• _課題_
以下のレコードから文字列「field」を含む行をすべて特定し、それらの行を書き写せ。

• _データ部_
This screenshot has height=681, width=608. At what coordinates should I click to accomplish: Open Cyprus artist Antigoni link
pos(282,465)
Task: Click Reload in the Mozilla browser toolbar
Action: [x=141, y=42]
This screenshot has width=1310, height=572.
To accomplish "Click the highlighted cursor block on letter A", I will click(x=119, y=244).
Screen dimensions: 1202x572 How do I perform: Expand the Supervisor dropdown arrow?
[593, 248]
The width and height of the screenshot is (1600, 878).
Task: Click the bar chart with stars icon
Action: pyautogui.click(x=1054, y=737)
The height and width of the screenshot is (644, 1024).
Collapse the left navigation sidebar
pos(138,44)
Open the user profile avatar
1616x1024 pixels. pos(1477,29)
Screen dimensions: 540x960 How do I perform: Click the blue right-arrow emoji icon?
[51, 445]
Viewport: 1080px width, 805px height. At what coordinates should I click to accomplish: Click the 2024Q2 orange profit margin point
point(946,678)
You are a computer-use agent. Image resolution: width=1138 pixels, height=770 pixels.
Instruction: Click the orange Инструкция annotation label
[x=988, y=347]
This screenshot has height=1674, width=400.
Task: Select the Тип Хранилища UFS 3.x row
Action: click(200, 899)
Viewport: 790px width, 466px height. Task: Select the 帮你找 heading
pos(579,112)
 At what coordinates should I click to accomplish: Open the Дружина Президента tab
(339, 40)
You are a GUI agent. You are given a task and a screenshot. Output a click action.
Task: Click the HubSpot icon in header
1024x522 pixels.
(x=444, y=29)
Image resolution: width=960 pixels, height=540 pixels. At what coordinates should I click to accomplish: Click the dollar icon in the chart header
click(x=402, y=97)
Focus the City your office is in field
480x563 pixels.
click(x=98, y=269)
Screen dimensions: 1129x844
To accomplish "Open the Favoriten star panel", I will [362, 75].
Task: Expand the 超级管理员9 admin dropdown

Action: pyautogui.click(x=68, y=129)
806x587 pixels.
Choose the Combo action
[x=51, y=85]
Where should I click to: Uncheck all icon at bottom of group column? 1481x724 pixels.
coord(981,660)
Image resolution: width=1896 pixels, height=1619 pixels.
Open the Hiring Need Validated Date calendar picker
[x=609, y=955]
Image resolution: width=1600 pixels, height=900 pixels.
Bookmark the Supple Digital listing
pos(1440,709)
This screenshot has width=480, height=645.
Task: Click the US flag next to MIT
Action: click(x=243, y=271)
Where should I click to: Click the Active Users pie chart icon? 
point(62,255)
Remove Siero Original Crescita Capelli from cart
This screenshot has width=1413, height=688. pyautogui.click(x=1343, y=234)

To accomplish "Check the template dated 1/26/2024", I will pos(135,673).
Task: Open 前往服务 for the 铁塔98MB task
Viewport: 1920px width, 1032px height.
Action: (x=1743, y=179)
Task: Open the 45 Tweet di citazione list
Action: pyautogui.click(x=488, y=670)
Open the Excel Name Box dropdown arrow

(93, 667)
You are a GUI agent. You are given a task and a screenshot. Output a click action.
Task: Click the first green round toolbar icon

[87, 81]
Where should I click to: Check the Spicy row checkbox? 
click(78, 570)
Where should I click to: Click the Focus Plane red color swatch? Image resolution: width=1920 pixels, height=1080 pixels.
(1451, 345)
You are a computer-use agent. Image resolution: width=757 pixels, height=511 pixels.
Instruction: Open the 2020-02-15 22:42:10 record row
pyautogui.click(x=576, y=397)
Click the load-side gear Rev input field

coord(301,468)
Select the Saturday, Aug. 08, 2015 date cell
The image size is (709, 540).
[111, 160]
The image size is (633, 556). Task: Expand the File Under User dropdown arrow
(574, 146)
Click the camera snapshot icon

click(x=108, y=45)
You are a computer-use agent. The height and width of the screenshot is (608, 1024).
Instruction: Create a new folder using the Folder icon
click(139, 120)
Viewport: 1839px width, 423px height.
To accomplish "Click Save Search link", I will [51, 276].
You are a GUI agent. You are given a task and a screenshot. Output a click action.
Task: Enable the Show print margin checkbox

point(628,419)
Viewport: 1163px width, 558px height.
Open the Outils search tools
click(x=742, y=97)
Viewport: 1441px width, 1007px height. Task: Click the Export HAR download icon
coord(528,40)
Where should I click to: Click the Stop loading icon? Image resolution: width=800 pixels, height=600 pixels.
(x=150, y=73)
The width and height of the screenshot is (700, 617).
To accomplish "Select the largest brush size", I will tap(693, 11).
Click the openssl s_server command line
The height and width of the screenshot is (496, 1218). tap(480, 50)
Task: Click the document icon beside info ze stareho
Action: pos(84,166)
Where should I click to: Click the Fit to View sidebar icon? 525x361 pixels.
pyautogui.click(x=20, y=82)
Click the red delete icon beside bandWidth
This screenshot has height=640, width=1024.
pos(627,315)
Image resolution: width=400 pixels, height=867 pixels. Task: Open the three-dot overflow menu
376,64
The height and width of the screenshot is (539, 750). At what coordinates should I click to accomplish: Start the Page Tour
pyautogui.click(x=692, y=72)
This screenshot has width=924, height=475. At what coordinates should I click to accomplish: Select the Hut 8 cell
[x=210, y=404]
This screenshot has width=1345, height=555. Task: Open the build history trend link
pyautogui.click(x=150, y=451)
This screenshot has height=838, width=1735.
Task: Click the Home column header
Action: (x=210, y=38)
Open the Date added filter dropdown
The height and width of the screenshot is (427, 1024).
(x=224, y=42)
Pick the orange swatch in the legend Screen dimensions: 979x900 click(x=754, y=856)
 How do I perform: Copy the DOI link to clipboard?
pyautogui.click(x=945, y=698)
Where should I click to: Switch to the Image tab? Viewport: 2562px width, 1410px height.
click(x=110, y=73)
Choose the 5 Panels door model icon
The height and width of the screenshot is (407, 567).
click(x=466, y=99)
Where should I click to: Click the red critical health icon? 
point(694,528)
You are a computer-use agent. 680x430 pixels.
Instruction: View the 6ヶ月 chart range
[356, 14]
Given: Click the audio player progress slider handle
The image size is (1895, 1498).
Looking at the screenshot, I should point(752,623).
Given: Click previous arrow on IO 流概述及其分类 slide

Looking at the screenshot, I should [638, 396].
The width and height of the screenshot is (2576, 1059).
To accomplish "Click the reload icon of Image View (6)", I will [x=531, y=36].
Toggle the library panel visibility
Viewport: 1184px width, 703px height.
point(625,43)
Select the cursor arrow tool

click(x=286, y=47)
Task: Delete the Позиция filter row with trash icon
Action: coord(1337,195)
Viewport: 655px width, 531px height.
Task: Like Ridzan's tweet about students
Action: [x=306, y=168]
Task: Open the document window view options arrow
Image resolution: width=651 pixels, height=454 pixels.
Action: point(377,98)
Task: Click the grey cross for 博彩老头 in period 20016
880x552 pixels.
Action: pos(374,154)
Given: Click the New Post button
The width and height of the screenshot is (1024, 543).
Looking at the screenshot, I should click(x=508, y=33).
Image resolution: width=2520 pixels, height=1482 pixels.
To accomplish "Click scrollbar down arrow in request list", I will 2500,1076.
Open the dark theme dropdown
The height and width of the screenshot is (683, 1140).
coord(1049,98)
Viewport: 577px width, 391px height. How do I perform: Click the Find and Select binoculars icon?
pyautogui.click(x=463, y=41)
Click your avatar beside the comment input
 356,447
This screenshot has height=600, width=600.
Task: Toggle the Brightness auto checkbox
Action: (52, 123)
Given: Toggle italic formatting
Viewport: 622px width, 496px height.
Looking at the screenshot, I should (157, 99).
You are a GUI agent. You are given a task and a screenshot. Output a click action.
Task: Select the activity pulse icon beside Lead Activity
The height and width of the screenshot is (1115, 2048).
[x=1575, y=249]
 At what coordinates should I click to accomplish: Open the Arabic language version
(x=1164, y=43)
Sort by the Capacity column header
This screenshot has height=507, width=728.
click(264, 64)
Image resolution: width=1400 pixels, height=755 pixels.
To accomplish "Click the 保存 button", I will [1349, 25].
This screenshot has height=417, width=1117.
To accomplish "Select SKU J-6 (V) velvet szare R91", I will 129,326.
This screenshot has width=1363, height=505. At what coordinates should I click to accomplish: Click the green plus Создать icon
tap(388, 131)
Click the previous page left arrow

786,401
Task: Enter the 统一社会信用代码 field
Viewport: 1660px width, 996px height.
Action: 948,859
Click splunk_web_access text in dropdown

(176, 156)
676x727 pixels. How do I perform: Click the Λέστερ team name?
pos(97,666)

• _解答_
Focus the City your office is in field
Click the load-side gear Rev input field
Task: Enter the 统一社会信用代码 field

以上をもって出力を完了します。